Take it 1-2 hours before bedtime as the peak plasma level is 2 hours. Since you are taking more than 600 mg take the extra 4 hours before bedtime as it is not as well absorbed above 600 mg. If you need more than 1200 mg, take the extra 6 hours before bedtime. If you take magnesium, even in a multivitamin, take it at least 3 hours before or after gabapentin as it interferes with the absorption of gabapentin and if you take calcium don't take it within 2 hours for the same reason.
I haven't heard of antibiotics making RLS worse but everybody reacts differently to medicine. That is terrible because there are going to be times you may absolutely need them. If that happens I would ask for a low dose opioid temporarily to stop the RLS.
Thanks for the encouragement and the reminder! No need to apologize for the reminder, as I did forget some of it. I usually don’t get to bed until 1 a.m. and I take one 400 mg. Gabapentin around 5-7 p.m, then one around 10:30-11 p.m., so I guess I should adjust the earlier dose and take it later.
Aren’t my Codeine 30s a low dose opioid? Maybe I could just take extra of those, or do you mean something stronger? I am so grateful for your knowledge. Thank you again.
I would ask for a prescription for 100 mg of gabapentin and then add two 100 mg capsules to the 400 mg and take it at 11:00 and then take 200 mg at 9:00.
You’re terrific. As it happens, I have some 100s left over, so I’ll give that a try. My doctors all seem willing to let me experiment with dosages, and I’m fortunate to have a retired family physician living with me ( my spouse! 😊’ ) who does a lot of reading and research on the subject, too. However, as he says, my case has been refractory. Maybe this will help at least get me off Mirapax completely.

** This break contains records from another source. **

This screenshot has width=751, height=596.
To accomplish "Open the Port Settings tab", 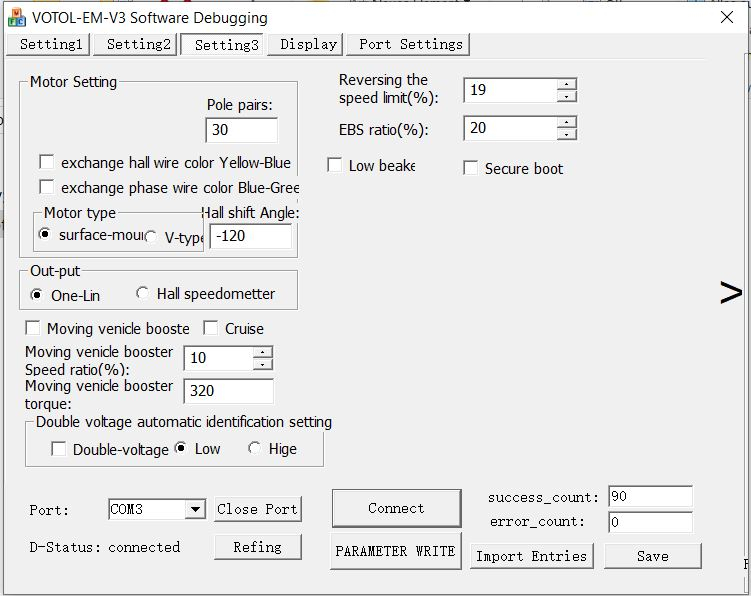I will point(410,44).
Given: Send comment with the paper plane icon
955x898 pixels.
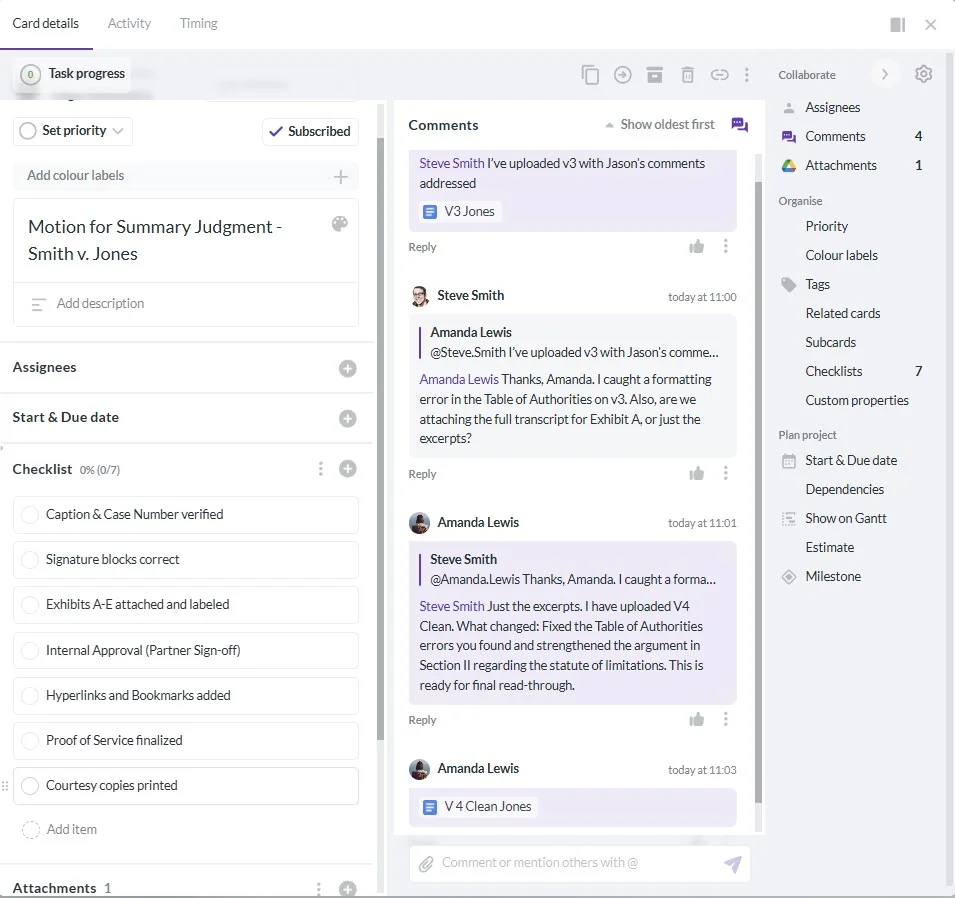Looking at the screenshot, I should coord(733,863).
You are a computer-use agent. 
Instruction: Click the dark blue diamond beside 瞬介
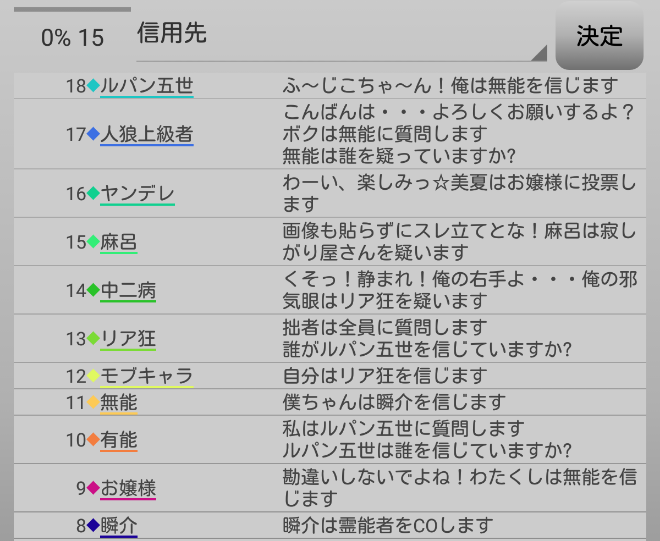pos(93,525)
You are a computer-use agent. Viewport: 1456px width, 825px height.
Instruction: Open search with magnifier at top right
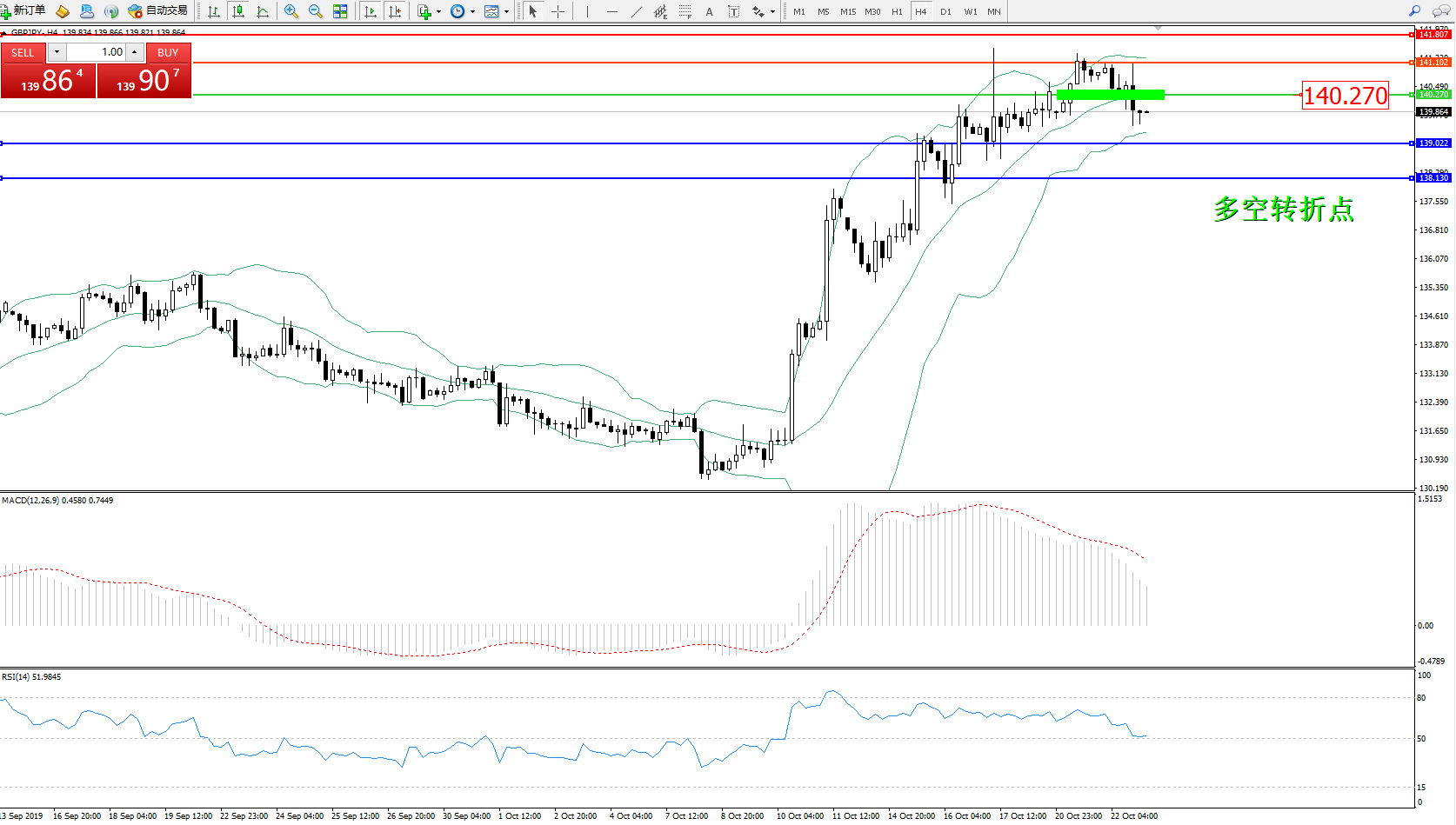(x=1414, y=11)

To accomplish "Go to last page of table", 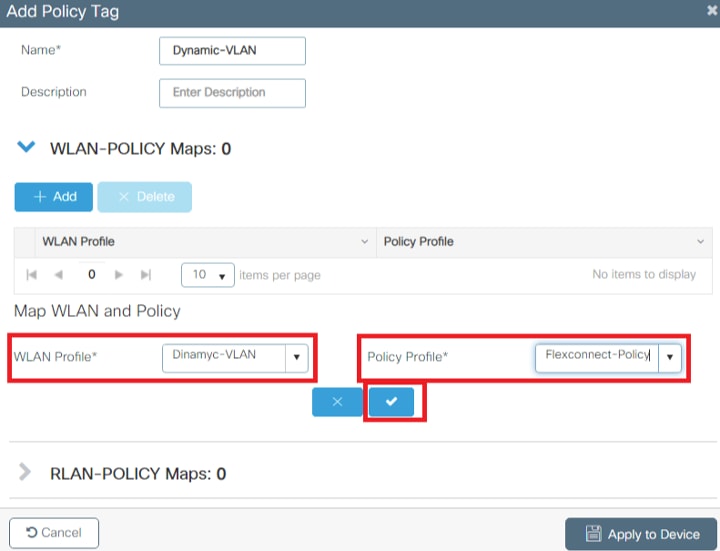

Regarding the antibiotic topic, you might experienced a Herxheimer reaction. In short this means that due to the bacterial die off in the beginning of the antibiotic treatment, symptoms caused by the bacterial infection can be worsening, which means the treatment is effective (and you should not stop the treatment). The temporary worsening happens because most of the pathogen bacteria (Helicobacter Pylori for example) has LPS in their cell wall, which is a toxic material for our bodies, thus in case these bacteria are killed by the antibiotic way more LPS toxins enters into your bloodstream.